(Saved data entries)
-------
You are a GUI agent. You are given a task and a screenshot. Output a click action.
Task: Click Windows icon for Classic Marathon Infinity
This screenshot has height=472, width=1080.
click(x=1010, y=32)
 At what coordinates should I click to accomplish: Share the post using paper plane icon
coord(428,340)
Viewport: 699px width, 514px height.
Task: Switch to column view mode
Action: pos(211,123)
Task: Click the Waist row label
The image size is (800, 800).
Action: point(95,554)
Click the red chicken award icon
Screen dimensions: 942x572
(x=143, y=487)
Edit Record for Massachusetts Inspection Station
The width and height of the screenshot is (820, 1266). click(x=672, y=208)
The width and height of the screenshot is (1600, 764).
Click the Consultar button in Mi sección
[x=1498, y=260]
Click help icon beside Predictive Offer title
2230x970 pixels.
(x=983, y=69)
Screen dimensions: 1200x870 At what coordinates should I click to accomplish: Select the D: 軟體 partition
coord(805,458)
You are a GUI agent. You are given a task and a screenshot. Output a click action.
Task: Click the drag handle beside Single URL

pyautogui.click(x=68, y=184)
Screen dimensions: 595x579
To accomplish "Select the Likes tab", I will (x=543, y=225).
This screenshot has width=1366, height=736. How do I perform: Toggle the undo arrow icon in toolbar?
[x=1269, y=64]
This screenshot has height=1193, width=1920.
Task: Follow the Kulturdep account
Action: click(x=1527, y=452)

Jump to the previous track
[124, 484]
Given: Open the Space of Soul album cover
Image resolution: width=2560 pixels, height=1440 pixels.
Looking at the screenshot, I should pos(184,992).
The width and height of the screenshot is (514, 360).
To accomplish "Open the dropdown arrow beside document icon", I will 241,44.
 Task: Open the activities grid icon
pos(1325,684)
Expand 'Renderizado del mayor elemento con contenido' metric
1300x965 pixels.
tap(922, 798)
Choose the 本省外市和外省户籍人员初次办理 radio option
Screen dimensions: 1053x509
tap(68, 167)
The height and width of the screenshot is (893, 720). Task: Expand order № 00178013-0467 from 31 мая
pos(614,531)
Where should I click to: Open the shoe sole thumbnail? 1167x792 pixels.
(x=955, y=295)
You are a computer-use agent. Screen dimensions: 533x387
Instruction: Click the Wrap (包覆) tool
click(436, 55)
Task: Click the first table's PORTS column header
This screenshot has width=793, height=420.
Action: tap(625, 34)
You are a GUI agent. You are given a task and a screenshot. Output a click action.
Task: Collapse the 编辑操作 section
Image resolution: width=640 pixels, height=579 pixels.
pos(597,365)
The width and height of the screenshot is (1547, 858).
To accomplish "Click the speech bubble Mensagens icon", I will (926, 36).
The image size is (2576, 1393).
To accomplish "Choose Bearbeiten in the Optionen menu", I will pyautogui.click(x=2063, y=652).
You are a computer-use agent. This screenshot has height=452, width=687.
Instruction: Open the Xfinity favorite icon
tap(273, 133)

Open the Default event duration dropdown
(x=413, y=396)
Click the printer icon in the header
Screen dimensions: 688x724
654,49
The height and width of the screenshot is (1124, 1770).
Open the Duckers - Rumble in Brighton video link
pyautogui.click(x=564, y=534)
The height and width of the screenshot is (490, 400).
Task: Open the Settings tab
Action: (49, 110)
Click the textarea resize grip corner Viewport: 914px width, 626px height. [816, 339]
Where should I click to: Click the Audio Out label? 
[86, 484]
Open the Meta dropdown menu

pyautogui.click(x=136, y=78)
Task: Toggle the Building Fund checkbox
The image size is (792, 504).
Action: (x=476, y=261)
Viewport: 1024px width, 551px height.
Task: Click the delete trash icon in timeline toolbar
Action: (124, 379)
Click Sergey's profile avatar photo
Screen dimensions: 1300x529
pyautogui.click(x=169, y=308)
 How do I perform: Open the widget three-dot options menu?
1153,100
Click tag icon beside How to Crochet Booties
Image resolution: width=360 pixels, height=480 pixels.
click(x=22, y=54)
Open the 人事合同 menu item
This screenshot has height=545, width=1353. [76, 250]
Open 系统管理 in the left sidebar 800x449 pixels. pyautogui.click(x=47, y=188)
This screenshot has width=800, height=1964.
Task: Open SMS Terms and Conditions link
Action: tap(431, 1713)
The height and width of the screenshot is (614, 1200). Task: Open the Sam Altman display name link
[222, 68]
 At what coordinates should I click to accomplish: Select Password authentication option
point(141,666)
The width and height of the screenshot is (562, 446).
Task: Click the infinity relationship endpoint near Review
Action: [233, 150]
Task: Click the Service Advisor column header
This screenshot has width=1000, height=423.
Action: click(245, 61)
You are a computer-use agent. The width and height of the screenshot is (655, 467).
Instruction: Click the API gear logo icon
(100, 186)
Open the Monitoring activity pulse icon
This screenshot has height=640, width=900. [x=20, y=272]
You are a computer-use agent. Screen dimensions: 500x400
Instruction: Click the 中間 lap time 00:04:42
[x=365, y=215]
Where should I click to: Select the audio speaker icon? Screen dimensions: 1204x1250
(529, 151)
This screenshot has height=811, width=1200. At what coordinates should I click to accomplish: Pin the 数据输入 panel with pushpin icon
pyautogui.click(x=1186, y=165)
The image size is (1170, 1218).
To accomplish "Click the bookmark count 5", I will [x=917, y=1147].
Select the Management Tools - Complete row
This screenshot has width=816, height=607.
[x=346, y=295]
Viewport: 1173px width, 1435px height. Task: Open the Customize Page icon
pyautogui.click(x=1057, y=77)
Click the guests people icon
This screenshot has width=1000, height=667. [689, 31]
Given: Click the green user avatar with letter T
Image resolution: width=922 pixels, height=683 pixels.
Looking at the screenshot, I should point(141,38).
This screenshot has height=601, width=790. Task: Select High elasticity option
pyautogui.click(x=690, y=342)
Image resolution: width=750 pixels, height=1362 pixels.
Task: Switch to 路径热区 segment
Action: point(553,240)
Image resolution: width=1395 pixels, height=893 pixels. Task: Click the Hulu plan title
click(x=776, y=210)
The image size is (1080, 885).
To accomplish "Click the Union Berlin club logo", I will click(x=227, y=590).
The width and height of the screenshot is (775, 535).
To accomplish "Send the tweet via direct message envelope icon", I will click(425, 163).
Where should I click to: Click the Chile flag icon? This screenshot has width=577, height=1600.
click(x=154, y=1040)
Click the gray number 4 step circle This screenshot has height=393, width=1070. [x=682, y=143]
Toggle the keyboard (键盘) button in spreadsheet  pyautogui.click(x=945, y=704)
-------
The records above should be duplicated in full, exactly as given.

■ Reply:
You are a GUI agent. You are given a task and a screenshot. Output a click action.
Task: Click Windows icon for Classic Marathon Infinity
This screenshot has height=472, width=1080.
click(x=1010, y=32)
 At what coordinates should I click to accomplish: Share the post using paper plane icon
coord(428,340)
Viewport: 699px width, 514px height.
Task: Switch to column view mode
Action: pos(211,123)
Task: Click the Waist row label
The image size is (800, 800).
Action: point(95,554)
Click the red chicken award icon
Screen dimensions: 942x572
(x=143, y=487)
Edit Record for Massachusetts Inspection Station
The width and height of the screenshot is (820, 1266). click(x=672, y=208)
The width and height of the screenshot is (1600, 764).
Click the Consultar button in Mi sección
[x=1498, y=260]
Click help icon beside Predictive Offer title
2230x970 pixels.
(x=983, y=69)
Screen dimensions: 1200x870 At what coordinates should I click to accomplish: Select the D: 軟體 partition
coord(805,458)
You are a GUI agent. You are given a task and a screenshot. Output a click action.
Task: Click the drag handle beside Single URL

pyautogui.click(x=68, y=184)
Screen dimensions: 595x579
To accomplish "Select the Likes tab", I will (x=543, y=225).
This screenshot has width=1366, height=736. How do I perform: Toggle the undo arrow icon in toolbar?
[x=1269, y=64]
This screenshot has height=1193, width=1920.
Task: Follow the Kulturdep account
Action: click(x=1527, y=452)

Jump to the previous track
[124, 484]
Given: Open the Space of Soul album cover
Image resolution: width=2560 pixels, height=1440 pixels.
Looking at the screenshot, I should pos(184,992).
The width and height of the screenshot is (514, 360).
To accomplish "Open the dropdown arrow beside document icon", I will 241,44.
 Task: Open the activities grid icon
pos(1325,684)
Expand 'Renderizado del mayor elemento con contenido' metric
1300x965 pixels.
tap(922, 798)
Choose the 本省外市和外省户籍人员初次办理 radio option
Screen dimensions: 1053x509
tap(68, 167)
The height and width of the screenshot is (893, 720). Task: Expand order № 00178013-0467 from 31 мая
pos(614,531)
Where should I click to: Open the shoe sole thumbnail? 1167x792 pixels.
(x=955, y=295)
You are a computer-use agent. Screen dimensions: 533x387
Instruction: Click the Wrap (包覆) tool
click(436, 55)
Task: Click the first table's PORTS column header
This screenshot has width=793, height=420.
Action: tap(625, 34)
You are a GUI agent. You are given a task and a screenshot. Output a click action.
Task: Collapse the 编辑操作 section
Image resolution: width=640 pixels, height=579 pixels.
pos(597,365)
The width and height of the screenshot is (1547, 858).
To accomplish "Click the speech bubble Mensagens icon", I will (926, 36).
The image size is (2576, 1393).
To accomplish "Choose Bearbeiten in the Optionen menu", I will pyautogui.click(x=2063, y=652).
You are a computer-use agent. This screenshot has height=452, width=687.
Instruction: Open the Xfinity favorite icon
tap(273, 133)

Open the Default event duration dropdown
(x=413, y=396)
Click the printer icon in the header
Screen dimensions: 688x724
654,49
The height and width of the screenshot is (1124, 1770).
Open the Duckers - Rumble in Brighton video link
pyautogui.click(x=564, y=534)
The height and width of the screenshot is (490, 400).
Task: Open the Settings tab
Action: (49, 110)
Click the textarea resize grip corner Viewport: 914px width, 626px height. [816, 339]
Where should I click to: Click the Audio Out label? 
[86, 484]
Open the Meta dropdown menu

pyautogui.click(x=136, y=78)
Task: Toggle the Building Fund checkbox
The image size is (792, 504).
Action: (x=476, y=261)
Viewport: 1024px width, 551px height.
Task: Click the delete trash icon in timeline toolbar
Action: (124, 379)
Click Sergey's profile avatar photo
Screen dimensions: 1300x529
pyautogui.click(x=169, y=308)
 How do I perform: Open the widget three-dot options menu?
1153,100
Click tag icon beside How to Crochet Booties
Image resolution: width=360 pixels, height=480 pixels.
click(x=22, y=54)
Open the 人事合同 menu item
This screenshot has height=545, width=1353. [76, 250]
Open 系统管理 in the left sidebar 800x449 pixels. pyautogui.click(x=47, y=188)
This screenshot has width=800, height=1964.
Task: Open SMS Terms and Conditions link
Action: tap(431, 1713)
The height and width of the screenshot is (614, 1200). Task: Open the Sam Altman display name link
[222, 68]
 At what coordinates should I click to accomplish: Select Password authentication option
point(141,666)
The width and height of the screenshot is (562, 446).
Task: Click the infinity relationship endpoint near Review
Action: [233, 150]
Task: Click the Service Advisor column header
This screenshot has width=1000, height=423.
Action: click(245, 61)
You are a computer-use agent. The width and height of the screenshot is (655, 467).
Instruction: Click the API gear logo icon
(100, 186)
Open the Monitoring activity pulse icon
This screenshot has height=640, width=900. [x=20, y=272]
You are a computer-use agent. Screen dimensions: 500x400
Instruction: Click the 中間 lap time 00:04:42
[x=365, y=215]
Where should I click to: Select the audio speaker icon? Screen dimensions: 1204x1250
(529, 151)
This screenshot has height=811, width=1200. At what coordinates should I click to accomplish: Pin the 数据输入 panel with pushpin icon
pyautogui.click(x=1186, y=165)
The image size is (1170, 1218).
To accomplish "Click the bookmark count 5", I will [x=917, y=1147].
Select the Management Tools - Complete row
This screenshot has width=816, height=607.
[x=346, y=295]
Viewport: 1173px width, 1435px height. Task: Open the Customize Page icon
pyautogui.click(x=1057, y=77)
Click the guests people icon
This screenshot has width=1000, height=667. [689, 31]
Given: Click the green user avatar with letter T
Image resolution: width=922 pixels, height=683 pixels.
Looking at the screenshot, I should point(141,38).
This screenshot has height=601, width=790. Task: Select High elasticity option
pyautogui.click(x=690, y=342)
Image resolution: width=750 pixels, height=1362 pixels.
Task: Switch to 路径热区 segment
Action: point(553,240)
Image resolution: width=1395 pixels, height=893 pixels. Task: Click the Hulu plan title
click(x=776, y=210)
The image size is (1080, 885).
To accomplish "Click the Union Berlin club logo", I will click(x=227, y=590).
The width and height of the screenshot is (775, 535).
To accomplish "Send the tweet via direct message envelope icon", I will click(425, 163).
Where should I click to: Click the Chile flag icon? This screenshot has width=577, height=1600.
click(x=154, y=1040)
Click the gray number 4 step circle This screenshot has height=393, width=1070. [x=682, y=143]
Toggle the keyboard (键盘) button in spreadsheet  pyautogui.click(x=945, y=704)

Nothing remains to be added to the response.